Mike: Oh yeah he eats shots like it’s nothing. We played {Vancouver} earlier in the year and our power play again set up Hoffman for one-timers and Edler was just sitting on the far post like {hits his chest} he blocked like seven of them right off his chest, didn’t flinch. I think Yandle went up to him and said, “what kind of shoulder pads do you have.” {Edler} was like, “stop hitting me, I don’t wanna block them” (laughing) But that’s a team that fronts pucks.

Kenny: You played with Johnny Gaudreau for a couple of years, do you find you have a better idea of what he’s trying to do when you go against him? Kevin Hayes too.

Mike: Yeah, I mean you know from playing with guys you just figure out their body language and tendencies a lot. You find it playing against Eastern Conference teams versus Western Conference teams. You know most of the players and get used to what they like to do and then you play a Western Conference team and we line up against any team and I haven’t played them more than 5 or 6 times ever. You’re kind of guessing and playing a bit of a safer game.
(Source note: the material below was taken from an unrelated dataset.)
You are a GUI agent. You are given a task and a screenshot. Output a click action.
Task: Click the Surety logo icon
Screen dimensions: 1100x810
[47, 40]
Eugene: There’s only so much that video can help you with that.

Mike: Again the first couple lines it’s a different game because they go rogue, they don’t necessarily play within their system. That’s what makes Brad Marchand so hard to play against because even on penalty kills, we talk about it with our power play. They have a penalty kill system but he goes rogue and will just jump a pass. He’ll leave something open but he’ll jump the pass and intercept it a lot of times and all of a sudden it’s a 2 on 1 the other way. You can watch all the video of what their system is but a lot of the top guys are good because they see opportunity and they just go rogue and take what they see.
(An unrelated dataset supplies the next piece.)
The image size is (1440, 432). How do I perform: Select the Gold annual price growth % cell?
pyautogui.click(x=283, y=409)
Eugene: So what do people underestimate about your game? Sounds like your speed.

Mike: Yeah I mean I think, I’ve been playing for three years now I think people are pretty aware of my skating. I think my stick, I annoy forwards a lot with it. They get openly annoyed (laughs). Growing up I’ve never been known as a defensive defenseman, last year I was on the power play a little bit but this year I haven’t been so I’ve had to figure out my role a bit to help the team. That’s what I’ve been focusing on.

Kenny: Alright we’ll let you get to your pre-game nap but thanks for this and good luck tonight!


*Stats as of the date of interview, Tuesday, March 26th.